━━━━━ DATASET EXCERPTS ━━━━━

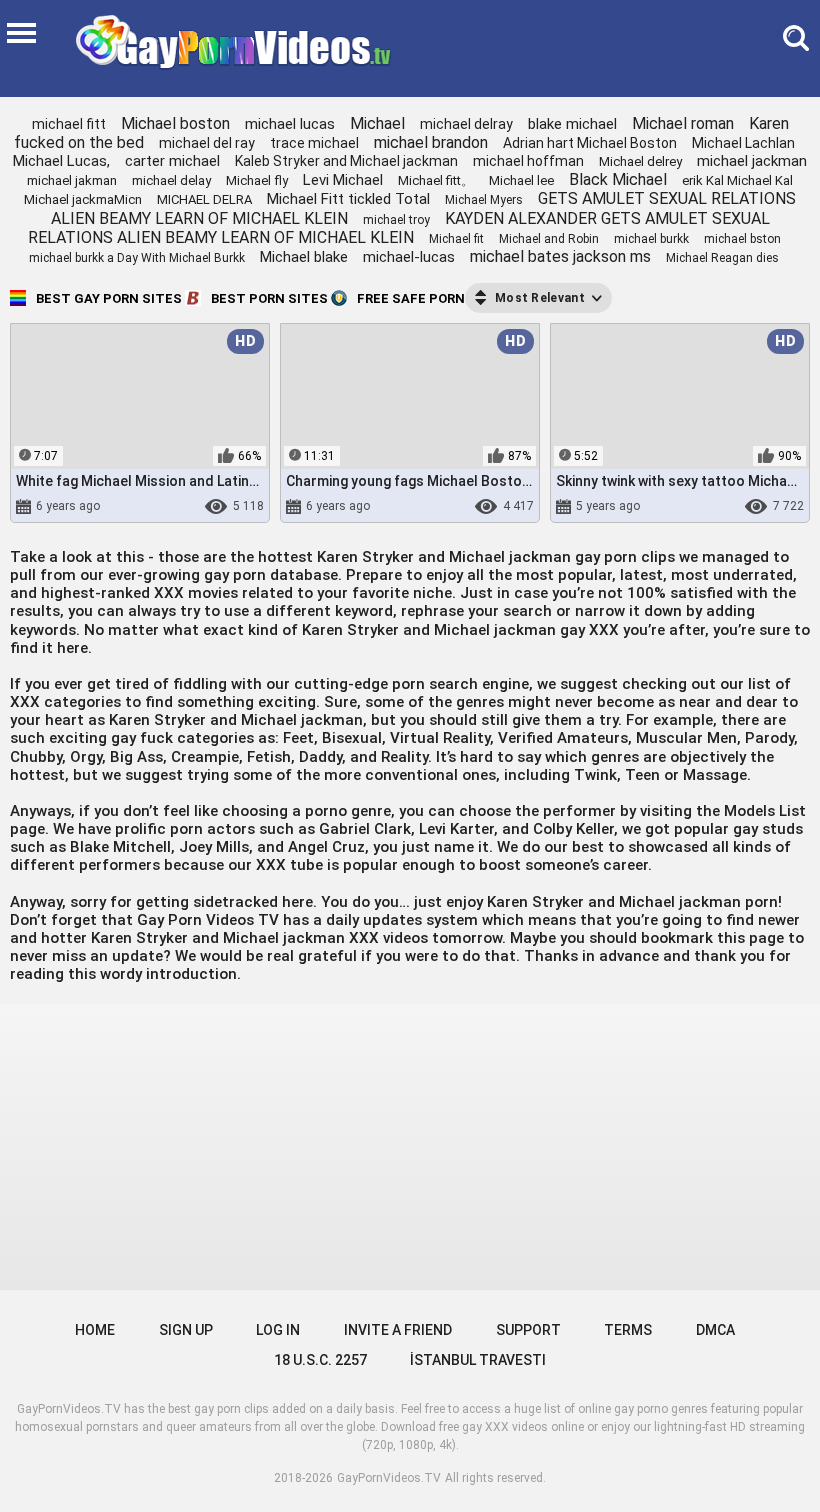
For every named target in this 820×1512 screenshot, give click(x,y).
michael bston (742, 239)
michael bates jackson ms (560, 256)
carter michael (172, 161)
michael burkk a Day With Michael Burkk (137, 258)
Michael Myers (484, 200)
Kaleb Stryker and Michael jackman (346, 161)
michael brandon (431, 142)
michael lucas (290, 124)
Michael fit (456, 239)
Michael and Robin (549, 239)
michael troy (396, 220)
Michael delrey (640, 161)
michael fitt (69, 124)
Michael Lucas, (61, 161)
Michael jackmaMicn (83, 199)
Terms (628, 1330)
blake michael (572, 124)
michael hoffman (528, 161)
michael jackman (752, 161)
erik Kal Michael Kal (737, 180)
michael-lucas (409, 257)
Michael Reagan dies (722, 258)
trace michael (314, 143)
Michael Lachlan (743, 143)
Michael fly (257, 180)
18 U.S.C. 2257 (320, 1360)
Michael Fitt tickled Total (348, 199)
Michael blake (304, 257)
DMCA (715, 1330)
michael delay (171, 180)
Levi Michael (343, 180)
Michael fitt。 (436, 180)
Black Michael (618, 179)
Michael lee (521, 180)
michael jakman (72, 180)
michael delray (466, 124)
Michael (377, 123)
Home (95, 1330)
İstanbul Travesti (478, 1360)
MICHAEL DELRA (204, 199)
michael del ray (207, 143)
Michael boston (175, 123)
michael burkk (651, 239)
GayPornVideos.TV (389, 1478)
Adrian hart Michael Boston (590, 143)
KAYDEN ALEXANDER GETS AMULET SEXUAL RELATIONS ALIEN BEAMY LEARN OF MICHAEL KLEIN (399, 228)
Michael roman (683, 123)
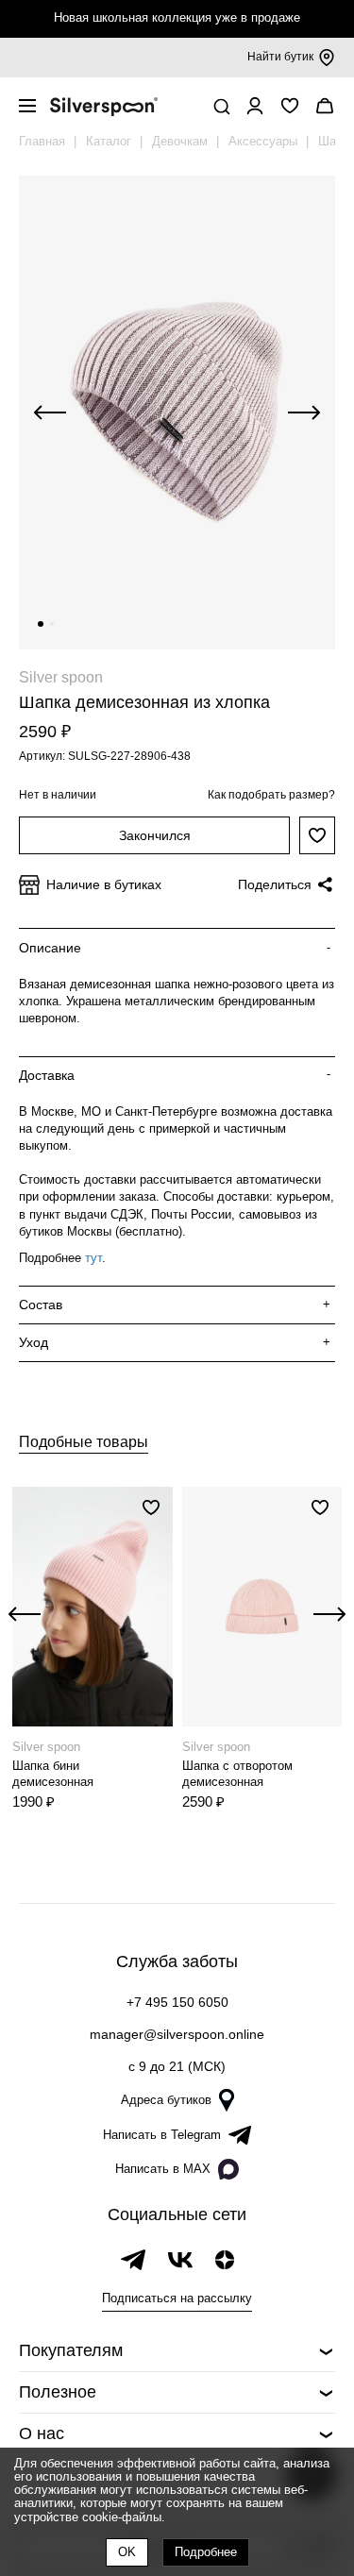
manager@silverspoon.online (177, 2034)
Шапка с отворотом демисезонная (237, 1774)
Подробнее (206, 2552)
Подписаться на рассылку (177, 2298)
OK (127, 2552)
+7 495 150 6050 (177, 2002)
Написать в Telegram (162, 2135)
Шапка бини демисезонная (52, 1774)
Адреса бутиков (166, 2100)
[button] (40, 624)
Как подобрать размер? (271, 794)
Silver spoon (61, 677)
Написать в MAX (163, 2169)
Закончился (155, 835)
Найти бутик (280, 56)
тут (93, 1258)
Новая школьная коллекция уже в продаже (177, 17)
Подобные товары (83, 1442)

━━━━━

Restate every record exactly, please; do not copy the pictures.

For every named target in this 820×1512 screenshot, give click(x,y).
michael bston (742, 239)
michael bates jackson ms (560, 256)
carter michael (172, 161)
michael burkk a Day With Michael Burkk (137, 258)
Michael Myers (484, 200)
Kaleb Stryker and Michael jackman (346, 161)
michael brandon (431, 142)
michael lucas (290, 124)
Michael fit (456, 239)
Michael and Robin (549, 239)
michael troy (396, 220)
Michael delrey (640, 161)
michael fitt (69, 124)
Michael Lucas, (61, 161)
Michael jackmaMicn (83, 199)
Terms (628, 1330)
blake michael (572, 124)
michael hoffman (528, 161)
michael jackman (752, 161)
erik Kal Michael Kal (737, 180)
michael-lucas (409, 257)
Michael Reagan dies (722, 258)
trace michael (314, 143)
Michael Lachlan (743, 143)
Michael fly (257, 180)
18 U.S.C. 2257 (320, 1360)
Michael Fitt tickled Total (348, 199)
Michael blake (304, 257)
DMCA (715, 1330)
michael delay (171, 180)
Levi Michael (343, 180)
Michael fitt。 (436, 180)
Black Michael (618, 179)
Michael lee (521, 180)
michael jakman (72, 180)
michael delray (466, 124)
Michael (377, 123)
Home (95, 1330)
İstanbul Travesti (478, 1360)
MICHAEL DELRA (204, 199)
michael del ray (207, 143)
Michael boston (175, 123)
michael burkk (651, 239)
GayPornVideos.TV (389, 1478)
Adrian hart Michael Boston (590, 143)
KAYDEN ALEXANDER GETS AMULET SEXUAL RELATIONS ALIEN BEAMY LEARN OF MICHAEL KLEIN (399, 228)
Michael roman (683, 123)
manager@silverspoon.online (177, 2034)
Шапка с отворотом демисезонная (237, 1774)
Подробнее (206, 2552)
Подписаться на рассылку (177, 2298)
OK (127, 2552)
+7 495 150 6050 (177, 2002)
Написать в Telegram (162, 2135)
Шапка бини демисезонная (52, 1774)
Адреса бутиков (166, 2100)
[button] (40, 624)
Как подобрать размер? (271, 794)
Silver spoon (61, 677)
Написать в MAX (163, 2169)
Закончился (155, 835)
Найти бутик (280, 56)
тут (93, 1258)
Новая школьная коллекция уже в продаже (177, 17)
Подобные товары (83, 1442)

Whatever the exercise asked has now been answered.